External Hard Drives on Other Devices

  • This is kind of a general Linux question, but the device involved is running LibreElec so I figured I’d start here. I’m setting up a Jellyfin server on a Raspberry PI and I’ve successfully mounted my dedicated network drives. The only piece left is a WD My Book USB 3.0 external hard drive. It’s plugged into a Chromebox which is running LibreElec. On a Mac or PC The Chromebox shows up as an SMB shared device and the My Book drive is just a folder. Within Kodi itself I was able to add it with ZeroConference and it displays as 192:168.0.122:445/My Book

    The IP address makes sense, since that’s the address for the device, but I wasn’t sure how the 445 came into play. How does that need to be formatted if you’re trying to mount it using the sudo mount -t cifs command?

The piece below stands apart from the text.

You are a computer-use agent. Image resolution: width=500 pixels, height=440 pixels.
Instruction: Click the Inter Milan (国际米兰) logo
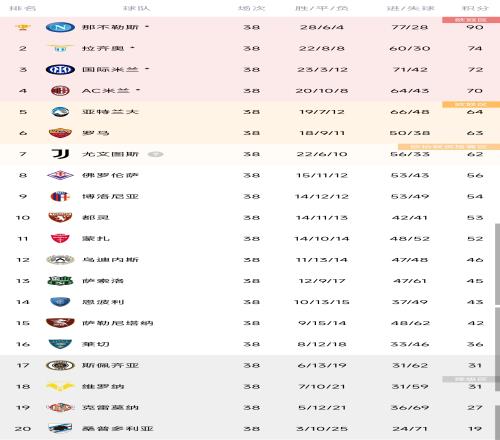pos(60,69)
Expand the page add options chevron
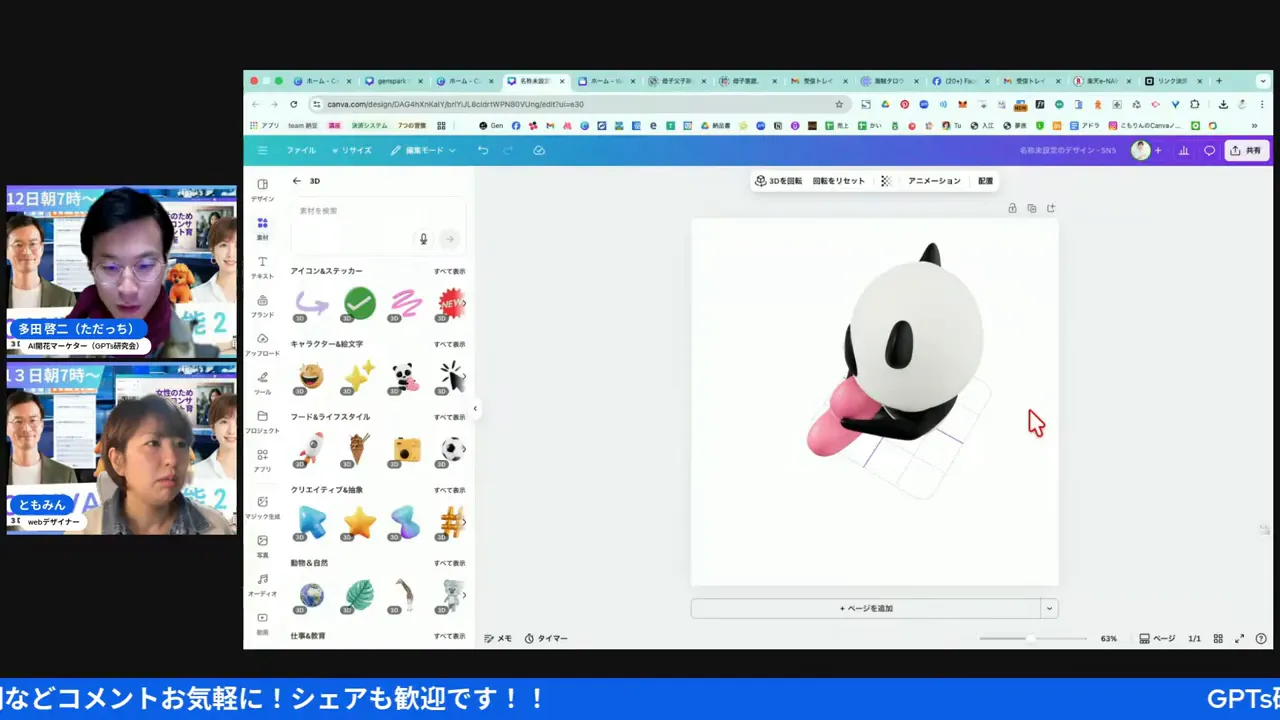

  • SMB is a file service, which works on top of a block-based file system. So in theory the underlying file system doesn't matter. However, I recently switched from exFAT to Ext4 on my NAS, since I had trouble to access files after a while. I guess Ext4 is easier to scan for errors under Linux, and such scans are triggered periodically. I suggest Ext4 for Linux.

    SMB default port numbers are 139 or 445, so that's OK.

  • So when I mounted a dedicated network drive share from a WD MyCloud, after creating the mounting spot with sudo mkdir /media/public the command I entered was

    sudo mount -t cifs -o rw,guest,vers=3.0 //deviceipaddress/Public /media/public


    Would the command formats be the same only substitute the Public for My Book and the IP address as written with the :445 port on the end of the IP address?

  • The IP address makes sense, since that’s the address for the device, but I wasn’t sure how the 445 came into play. How does that need to be formatted if you’re trying to mount it using the sudo mount -t cifs command?

    You only need to specify port details when a non-standard port for the protocol is used. LE shares SMB/CIFS on default ports so nothing is needed.

  • Oh, one thing I was curious about is if there can be spaces when you’re mounting a drive. Should the share be entered as “My Book” or would it be “My_Book” ?

  • Spaces are legal but will need to be correctly quoted everywhere else things break. If you want an easier life, avoid naming devices and shares with spaces.

  • Come on, from what I've seen in your posts, you're not the out-of-the-box guy. ^^

    WD passport/book drives come with spaces in their volume names. Some might be even formatted in the way that older Windows do not recognize their partitions.

  • Remember to replace /mnt/mybook with the actual mount point you’ve created on your system, and fill in your actual username and password. If the share doesn’t require authentication, you can use -o guest instead of the username and password options.

    Before running the command, ensure that the cifs-utils package is installed on your system, as it provides the necessary tools for mounting SMB/CIFS shares. If it’s not installed, you can typically install it using your distribution’s package manager.